The Descendants’tan bu yana kariyerini ilgiyle takip ettiğim Shailene Woodley’yi meşhur edecek olması nedeniyle çok satan kitap serisinden uyarlanan bu projenin başarılı olmasını istiyordum. Her ne kadar film gişe açısından çok başarılı olsa da genel anlamda izleyiciden çok büyük beğeni alamamıştı. Bu durum benim de beklentimi düşürmüştü, fakat beklentimin epey üstünde bir filmle karşılaştım.
The Hunger Games ile sıklıkla karşılaştırılan filmin gerçekten The Hunger Games’e benzeyen ufak tefek yönleri var, fakat “çakma” yakıştırması yaptıracak kadar bir benzerlik kesinlikle yok. The Hunger Games’te aşk-meşk konularına fazlaca girilmesinin filmi amacından uzaklaştırdığını düşünmüştüm, bu filmde o durum pek yoktu.
Shailene Woodley bu seri için kesinlikle doğru bir seçim olmuş ve performansıyla filmi taşıyan isim durumunda. Ayrıca Woodley’nin 2013’te The Spectacular Now filminde birlikte oynadığı Miles Teller ve geride bıraktığımız yıl The Fault in Our Stars’ta birlikte oynadığı Ansel Elgort’un da kadroda yer alıyor olması ilgi çekici bir nokta.
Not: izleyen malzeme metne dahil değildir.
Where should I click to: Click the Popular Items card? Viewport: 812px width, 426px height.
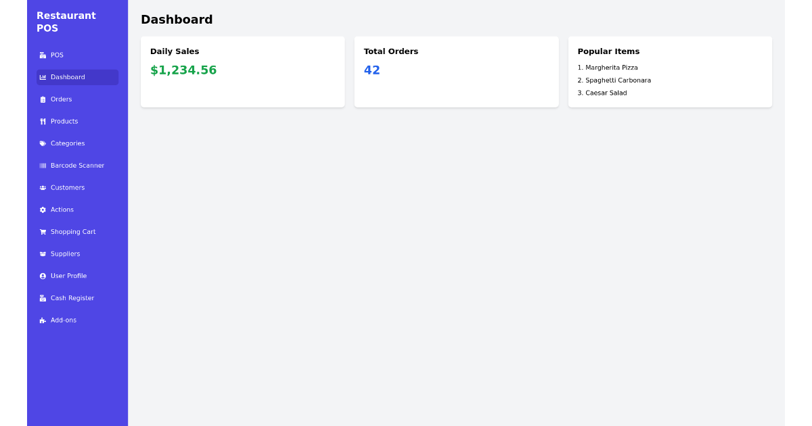[670, 71]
Shailene Woodley hayranlığımdan mıdır bilinmez ama Divergent’ı ben gerçekten epey sevdim. Fakat serinin devamı için aynı heyecanı taşımadığımı da belirtmem lazım. Şimdiden dört filme uzaması kesinleşti Divergent’ın. Keşke bu tip filmleri uzatmayıp tadında bıraksalar ama tabii ceplerini doldurma derdindeki yapımcıların benim gibi izleyicilerin keşkelerini umursayacaklarını sanmıyorum…
7.5/10
Chef
2014’ün en güzel sürprizlerinden bir tanesi de oyuncu olarak Friends’teki konuk oyunculuğundan, yönetmen olarak ise Iron Man’den tanıdığım Jon Favreau’dan geldi.
Jon Favreau’nun hem yönettiği hem başrolü oynadığı Chef, insanın içini ısıtan sıcaklıktaki hoş bir yemek filmi. Bir restaurantta çalışan iyi bir şef olan Carl Casper’ın restauranttan ayrılması gerekir ve kendine yeni bir kariyer kurmaya başlar. Günümüz sosyal medyasının da önemli bir yere sahip olduğu filmde Carl Casper’ın en büyük yardımcılarından biri boşandığı eşinden olan küçük oğlu olur.
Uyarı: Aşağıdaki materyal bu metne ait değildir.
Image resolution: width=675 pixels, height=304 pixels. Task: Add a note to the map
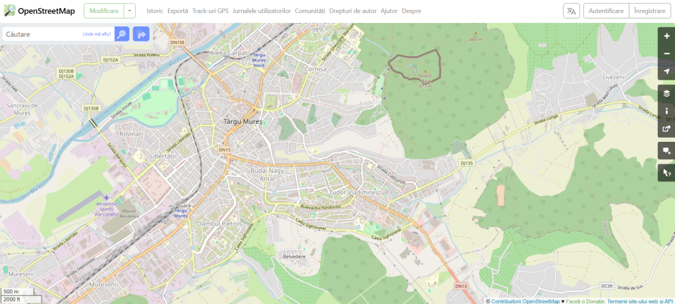pos(666,150)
Filmde Jon Favreau’nun yanı sıra Sofia Vergara, Bobby Cannavale, Robert Downey Jr., Dustin Huffman ve Scarlett Johansson’dan oluşan zengin bir kadro var. Fakat Robert Downey Jr. için izlemeyi düşünen varsa kendisinin küçük bir rolü olduğunu belirtmem gerekir. Sanırım Iron Man’den gelen dostluk bu filmde Robert Downey Jr’un küçük de olsa bir rolde oynamasını sağlamış.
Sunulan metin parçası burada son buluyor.